Cuando, en cambio, concedemos el perdón, ayudamos al otro a volver a la propia identidad, a vivir con una nueva libertad y con una felicidad más honda.
Es preciso comprender que cada uno necesita más amor que "merece"; cada uno es más vulnerable de lo que parece; y todos somos débiles y podemos cansarnos. Perdonar es tener la firme convicción de que en cada persona, detrás de todo el mal, hay un ser humano vulnerable y capaz de cambiar. Significa creer en la posibilidad de transformación y de evolución de los demás.
Si una persona no perdona, puede ser que tome a los demás demasiado en serio, que exija demasiado de ellos. Pero "tomar a un hombre perfectamente en serio, significa destruirle," advierte el filósofo Robert Spaemann [16]. Todos somos débiles y fallamos con frecuencia. Y, muchas veces, no somos conscientes de las consecuencias de nuestros actos: "no sabemos lo que hacemos" [17]. Cuando, por ejemplo, una persona está enfadada, grita cosas que, en el fondo, no piensa ni quiere decir. Si la tomo completamente en serio, cada minuto del día, y me pongo a "analizar" lo que ha dicho cuando estaba rabiosa, puedo causar conflictos sin fin. Si lleváramos la cuenta de todos los fallos de una persona, acabaríamos transformando en un monstruo, hasta al ser más encantador.

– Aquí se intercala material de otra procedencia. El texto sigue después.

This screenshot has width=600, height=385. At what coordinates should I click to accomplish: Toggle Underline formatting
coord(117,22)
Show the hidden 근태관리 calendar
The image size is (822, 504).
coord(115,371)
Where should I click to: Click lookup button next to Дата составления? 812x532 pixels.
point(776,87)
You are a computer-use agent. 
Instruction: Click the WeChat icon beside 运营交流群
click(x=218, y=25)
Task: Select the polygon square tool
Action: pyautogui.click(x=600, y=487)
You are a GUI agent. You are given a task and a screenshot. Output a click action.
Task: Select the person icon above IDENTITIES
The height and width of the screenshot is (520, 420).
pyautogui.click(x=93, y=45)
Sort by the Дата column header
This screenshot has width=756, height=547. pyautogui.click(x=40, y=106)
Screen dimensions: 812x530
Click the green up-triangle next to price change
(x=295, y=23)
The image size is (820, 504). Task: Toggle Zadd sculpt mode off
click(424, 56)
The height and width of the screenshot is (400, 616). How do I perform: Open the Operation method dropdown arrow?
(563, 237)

Tenemos que creer en las capacidades del otro y dárselo a entender. A veces, impresiona ver cuánto puede transformarse una persona, si se le da confianza; cómo cambia, si se le trata según la idea perfeccionada que se tiene de ella. Hay muchas personas que saben animar a los otros a ser mejores. Les comunican la seguridad de que hay mucho bueno y bello dentro de ellos, a pesar de todos sus errores y caídas. Actúan según lo que dice la sabiduría popular: "Si quieres que el otro sea bueno, trátale como si ya lo fuese."
3. Generosidad
Perdonar exige un corazón misericordioso y generoso. Significa ir más allá de la justicia. Hay situaciones tan complejas en las que la mera justicia es imposible. Si se ha robado, se devuelve; si se ha roto, se arregla o sustituye. ¿Pero si alguien pierde un órgano, un familiar o un buen amigo? Es imposible restituirlo con la justicia. Precisamente ahí, donde el castigo no cubre nunca la pérdida, es donde tiene espacio el perdón.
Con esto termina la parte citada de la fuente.